Oscar-winner Bill Condon has finished his long-nurtured film of the Kander-and-Ebb musical Kiss of the Spider Woman, with Jennifer Lopez playing both faded movie goddess Aurora and the lethal Spider Woman who haunts a political prisoner’s imagination. The picture re-interprets the 1993 Tony-winning stage show that itself sprang from Manuel Puig’s 1976 novel.
Filmed at Kearny, New Jersey’s Basin Studios on a reported $30 million budget, the project was financed independently by Lopez’s Nuyorican Productions alongside Artists Equity and Mohari Media.
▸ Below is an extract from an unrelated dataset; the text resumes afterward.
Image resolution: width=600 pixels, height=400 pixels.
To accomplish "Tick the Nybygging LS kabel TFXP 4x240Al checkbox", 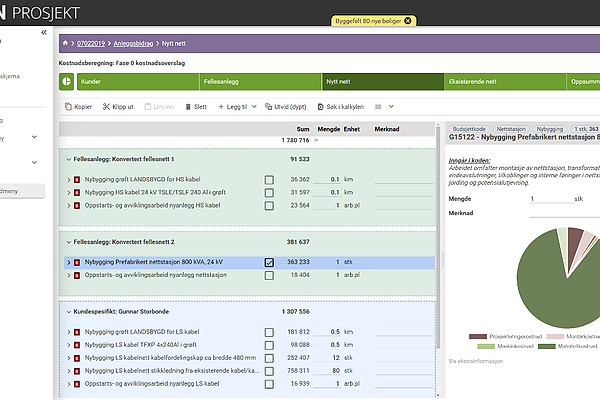I will (269, 344).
Producers Barry Josephson, Tom Kirdahy and Greg Yolen later struck a distribution pact with Lionsgate, Roadside Attractions and LD Entertainment that places the U.S. theatrical bow on 10 October 2025, followed by an IMAX-supported rollout.
Condon told festival journalists he leaned into “heightened fantasy” to offset the film’s Argentine prison reality, praising Lopez for supplying “old-Hollywood flamboyance and raw feeling.” The movie premiered at Sundance on 26 January to a prolonged standing ovation. Lopez, visibly emotional, said, “I’ve been waiting for this moment my whole life,” recalling childhood viewings of West Side Story with her mother that inspired her musical ambitions.
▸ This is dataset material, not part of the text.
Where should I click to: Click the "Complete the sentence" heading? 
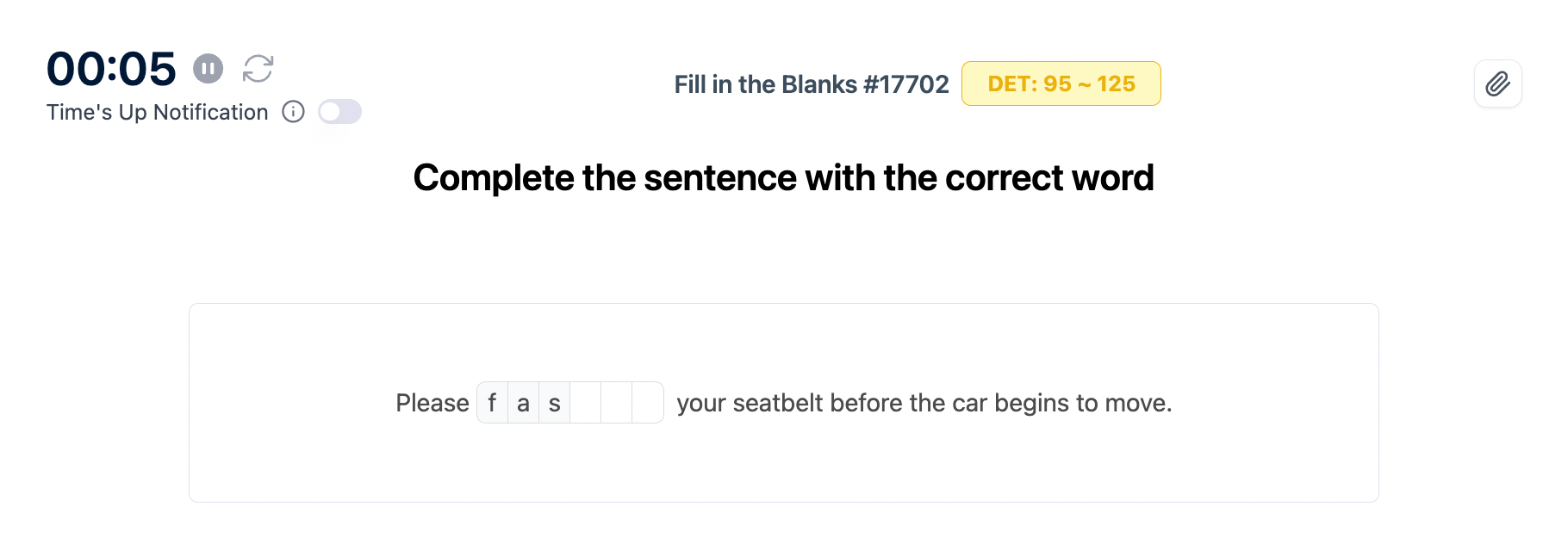(783, 178)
Early reviews praised her star turn while noting tension between Condon’s lavish numbers and the narrative’s themes of repression and queer identity. Analysts have compared the project to the director’s Oscar-winning Chicago, suggesting a potential awards-season run if the finished cut sustains festival buzz.
A teaser released in June, backed by new Kander & Ebb orchestrations, confirmed a soundtrack vinyl and hinted at an early-2026 streaming window following the theatrical play. International buyers reportedly entered talks after positive Sundance word-of-mouth, with multiple language dubs being prepared to broaden the musical’s global reach.